- _To be done_:
1. Translate this sentence from the forum thread on AVR bit masks into Spanish: "I don't understand the purpose of using "1<<" in the commands."
2. Write what comes next in the forum thread on AVR bit masks, starting after its last line.

- _Text passage_:
This is equivelent to:

`PORTB |= (PINB & 0b00001000);`

and:

`PORTB &= ~(1 << PINB.3); `

is equivelent to:

`PORTB &= (PINB & 0b11110111);`

So:

`PORTx |= (1 << PINB.x)`

and

`PORTx &= ~(1 << PINB.x)`

are actually used as a mask to isolate and manipulate individual I/O pins within PORTx.

You can avoid reality, for a while.  But you can't avoid the consequences of reality! - C.W. Livingston

Last Edited: Fri. Jul 21, 2006 - 02:53 PM

thanks svofski.

I don't understand the purpose of using "1<<" in the commands.

In atmega128 datasdeet, page 22, there is a C code example which is written as

...
/* Write logical one to EEMWE */
EECR |= (1<<EEMWE);
/* Start eeprom write by setting EEWE */
EECR |= (1<<EEWE);
...

Suppose EECR=0x00 (EEMWE=0, EEWE=0) , after the two commands are executed, what is the value of EECR?

Can u explain more?

Thanks

Oh, I see. Thanks all.

microcarl, it is a very good tutorial 8)

- _Available data_:
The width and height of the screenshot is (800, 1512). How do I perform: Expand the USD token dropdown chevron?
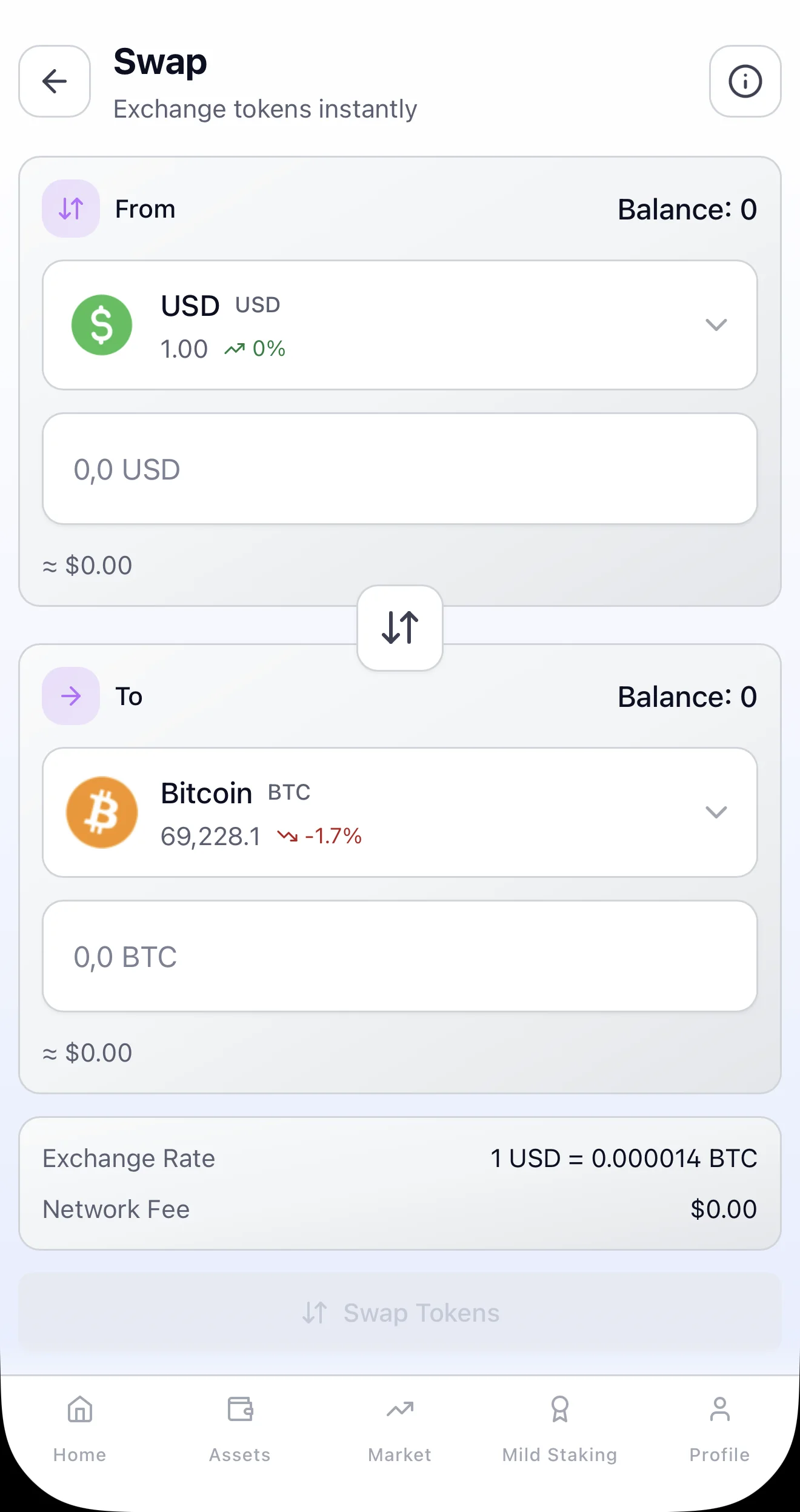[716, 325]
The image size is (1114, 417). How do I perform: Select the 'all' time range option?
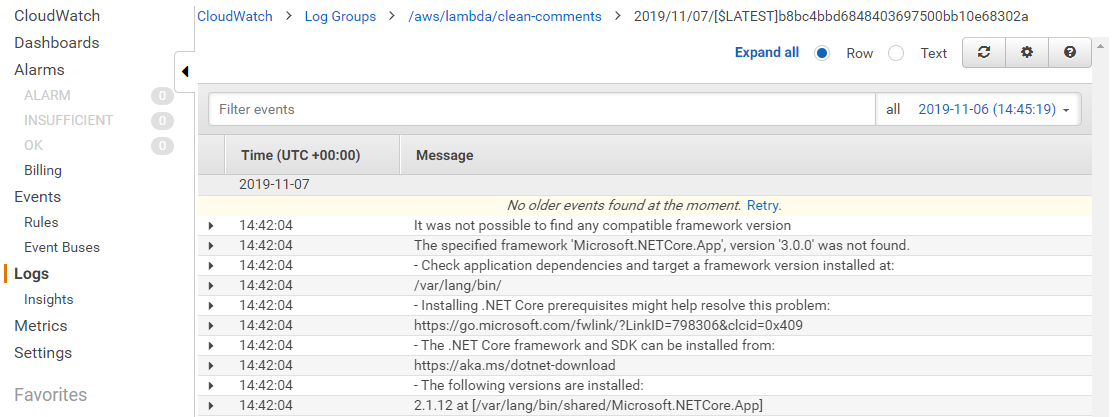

- _The replies_:
1. No entiendo el propósito de usar "1<<" en los comandos.

2.
Mats

Last Edited: Fri. Jul 21, 2006 - 02:57 PM

Carl makes a point but you can't really write

`#define PINB.0 0`

in "normal" C, so I guess this is some particular AVR-specific compiler? Which compiler is that, how PINB.0 is defined?

After your datasheet quotation, EECR will have both EEMWE and EEWE bits set (provided that they are not write-only bits). EEMWE and EEWE in the code example you mention are defined as numbers of bits EEMWE and EEWE respectively. In a 8-bit word, the least significant bit, LSB, is bit 0 and the most significant bit, MSB, is bit 7.

I don't have that datasheet handy but it is not important for understanding of << operation. Suppose EEWE is defined as "3", just for example. Then

`EECR |= 1 << EEWE;`

translates into less dramatic:

`EECR = EECR | (1 << 3);`

which would perform a logical OR between current EECR value and another 8-bit word, value of which would be? - your guess please.

The Dark Boxes are coming.

Mats Bjorkman wrote:
microcarl your defines has the same PINB.0 all over...

 but it is a very good tutorial 8)

Mats

Thanks! I fixed the .0 error.

You can avoid reality, for a while.  But you can't avoid the consequences of reality! - C.W. Livingston

svofski wrote:

Quote:
Carl makes a point but you can't really write
Code:
#define PINB.0 0

And neither can I using ImageCraft. I only used

`#define PINB.0 0`

because that was the format the OP used.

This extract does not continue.